Segundo o Instituto Brasileiro de Geografia e Estatística (IBGE), para cada bebê que nasce, uma família de classe média desembolsa cerca de 5 mil reais na aquisição do enxoval que irá acompanhá-lo no primeiro ano de vida. “Quando descobri que estava grávida, passei a pesquisar e ver o que precisava comprar. Na internet, existem muitas listas, mas o ideal é se basear pelo que o hospital e maternidade requisita”, conta Tânia Cristina Rodrigues Ermida, 33 anos, mãe da pequena Tâmara Cristina Rodrigues Ermida, de apenas 3 meses.
Tânia conta que ficou empolgada ao comprar o enxoval do bebê, especialmente quando soube que era menina. “Tive vontade de comprar as coisas logo, mesmo sabendo que ainda tinha mais cinco meses pela frente, mas resolvi reformar a casa primeiro, projeto que estávamos querendo fazer já havia alguns anos”, conta a mamãe de primeira viagem.
Casada com Rogério Costa Arraes Ermida, 41 anos, há dez anos, ela conta que o marido costuma controlar mais as compras. “Eu tento ser uma mamãe consciente, mas às vezes me permito ser uma mamãe consumista, não dá para resistir. O Rogério é um papai consciente, me põe no freio, mas é participativo, dá muito amor, e faz ela dormir para que eu possa descansar”, revela.
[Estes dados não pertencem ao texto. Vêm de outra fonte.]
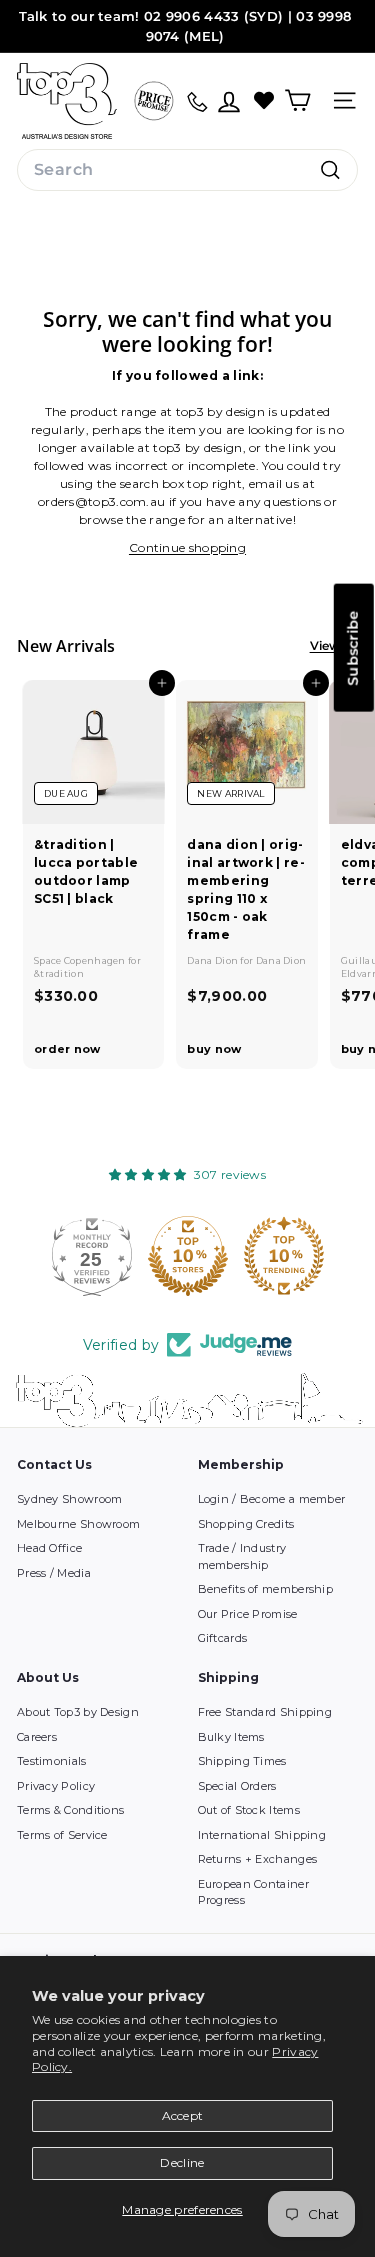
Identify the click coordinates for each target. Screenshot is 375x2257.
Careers (37, 1737)
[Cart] (297, 100)
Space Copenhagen (81, 960)
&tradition (59, 973)
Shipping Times (242, 1761)
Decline (182, 2162)
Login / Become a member (272, 1499)
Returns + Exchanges (258, 1859)
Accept (183, 2115)
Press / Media (54, 1573)
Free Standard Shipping (265, 1712)
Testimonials (52, 1761)
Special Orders (237, 1786)
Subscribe (353, 648)
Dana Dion (213, 960)
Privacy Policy (56, 1786)
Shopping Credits (246, 1524)
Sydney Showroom (70, 1499)
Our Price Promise (248, 1614)
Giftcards (223, 1638)
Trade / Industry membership (242, 1556)
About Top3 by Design (78, 1712)
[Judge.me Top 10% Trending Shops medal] (284, 1256)
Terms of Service (62, 1835)
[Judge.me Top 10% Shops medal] (188, 1256)
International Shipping (262, 1835)
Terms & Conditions (70, 1810)
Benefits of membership (266, 1589)
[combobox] (187, 170)
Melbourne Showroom (78, 1524)
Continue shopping (187, 547)
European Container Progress (253, 1892)
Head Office (49, 1548)
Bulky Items (231, 1737)
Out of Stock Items (249, 1810)
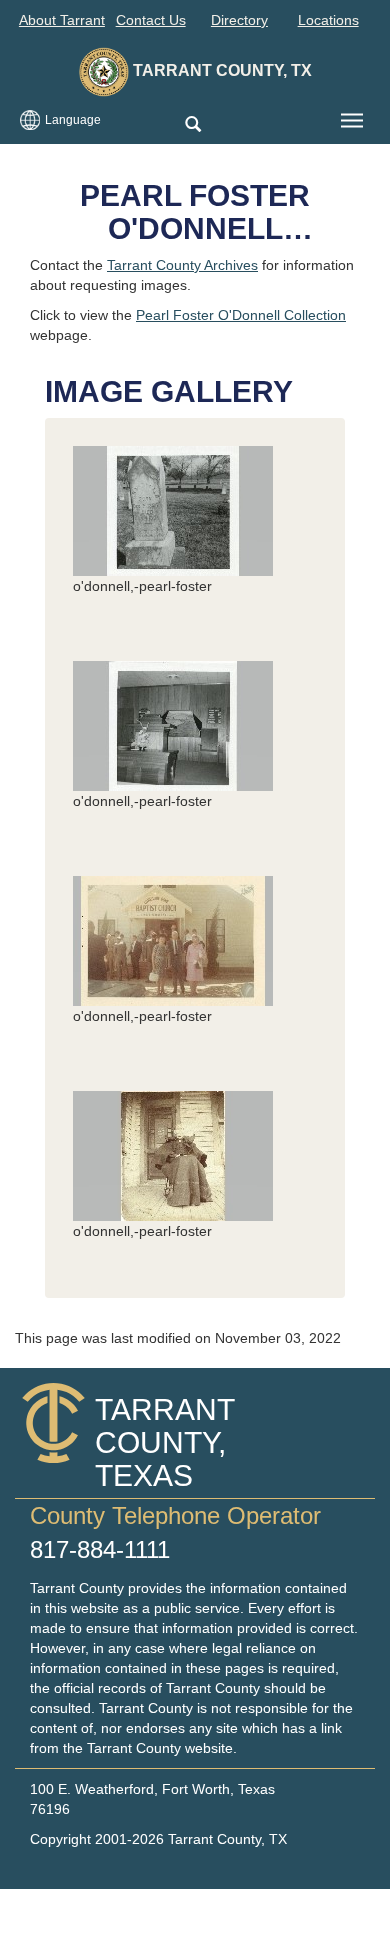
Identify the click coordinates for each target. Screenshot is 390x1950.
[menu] (352, 121)
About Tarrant (62, 20)
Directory (239, 20)
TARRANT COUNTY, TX (220, 70)
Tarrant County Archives (182, 265)
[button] (192, 125)
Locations (328, 20)
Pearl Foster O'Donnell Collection (241, 315)
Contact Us (151, 20)
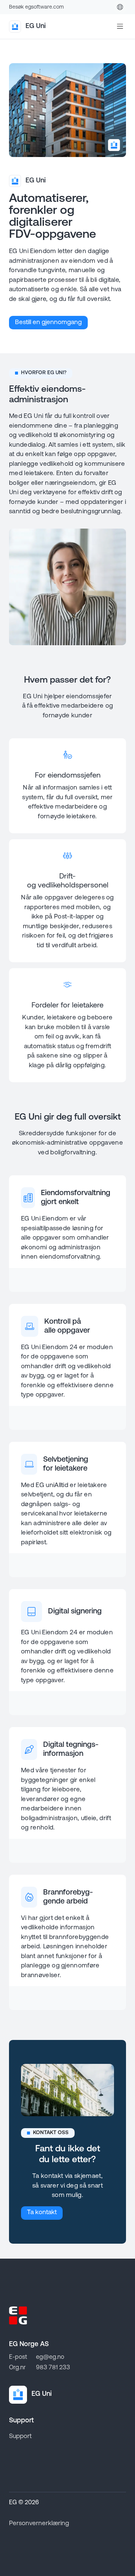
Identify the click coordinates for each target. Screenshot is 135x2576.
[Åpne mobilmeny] (120, 27)
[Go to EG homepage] (18, 2315)
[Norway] (120, 7)
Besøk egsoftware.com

O parto de Tâmara foi cesariana. “Foi uma cirurgia tranquila, tive a sorte de ter um excelente médico, uma equipe muito carinhosa e um tratamento maravilhoso, é um momento de muito amor envolvido. Tive algumas dificuldades com relação à amamentação, mas nada como a perseverança de que iria conseguir fazer com que ela fosse alimentada pelo meu leite”, revela. E não só conseguir amamentar sua filha como também doar seu leite para o banco de leite da cidade onde o casal mora: Guarulhos, na Grande São Paulo.
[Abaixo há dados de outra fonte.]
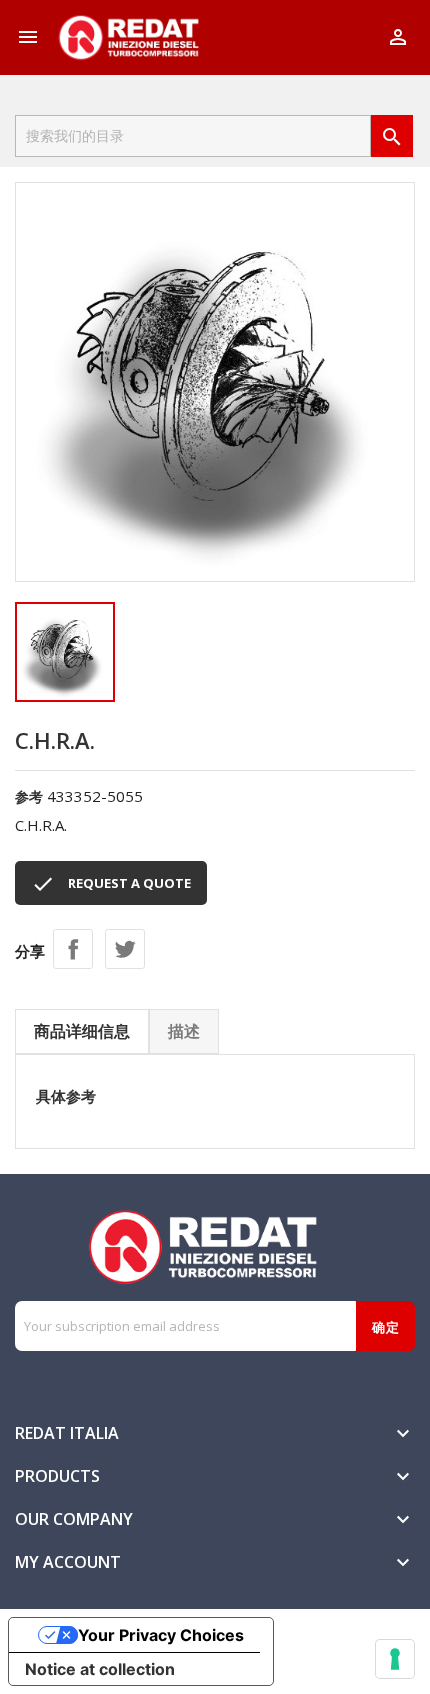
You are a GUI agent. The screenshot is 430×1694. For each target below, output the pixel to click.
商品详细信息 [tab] (82, 1031)
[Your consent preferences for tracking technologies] (395, 1659)
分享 (73, 949)
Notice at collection (100, 1669)
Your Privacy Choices (161, 1635)
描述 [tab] (184, 1031)
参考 (29, 796)
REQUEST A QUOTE (111, 884)
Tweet (125, 949)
O casal também contou com a ajuda dos amigos para compor o enxoval de Tâmara, já que fizeram o tradicional chá de bebê. Na ocasião, amigos e familiares presentearam com fraldas, roupinhas e utensílios que ajudariam os pais a cuidar da filha. “Resolvi comprar o restante do enxoval dela após o evento, pois poderia ter alguns presentinhos, e assim o cantinho dela foi criando vida.” E teve.

Depois que Tâmara nasceu, mais presentes chegaram. “Ela ganhou muitas roupinhas e sempre nos tamanhos maiores, o que nos fez de certa forma economizar”, avalia. Para Tânia, esse mercado é muito atraente, e os preços são bem elevados, mas adianta que há alternativas.
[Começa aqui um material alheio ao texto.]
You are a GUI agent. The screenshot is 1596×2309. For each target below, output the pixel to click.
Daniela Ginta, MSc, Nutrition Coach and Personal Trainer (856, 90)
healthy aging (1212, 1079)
“Os preços, principalmente de roupas, são altos, mas existem muitas opções. Hoje em dia temos algumas feiras de venda de roupinhas e acessórios, que se encontram variedades na média 30% mais baratas do que comprando na loja”, aconselha.
Esta é a tendência: buscar alternativas, já que em tempos de crise não é todo casal que pode desembolsar cerca de 5 mil reais no primeiro ano de vida do bebê, e, pensando nisso, mães se organizaram na internet e montaram grupos de trocas de roupas e brinquedos usados, mas em bom estado. Além de economizarem, os casais também contribuem com o planeta diminuindo o consumo.
Outra questão a ser levantada e conversada entre o casal é se de fato são necessários todos os objetos que as listas prontas que salpicam pela internet sugerem. A fotógrafa Renata Penna, atriz, ativista e redatora do blog Eu, Mamífera, mãe de três crianças, faz uma avaliação interessante da própria experiência e que talvez sirva de reflexão para nossos leitores, pais e mães de primeira viagem:
“Aprendi que para ser mãe é preciso pouco (embora seja muito): amamentação saudável, um colo aconchegante, tempo disponível, disposição para encarar os desafios e amor, muito amor no coração. Todo o resto é dispensável. Alguns poucos artefatos, é bem verdade, facilitam muito, mas caso faltem, mãe e bebê sobreviverão, e muito bem, obrigada”.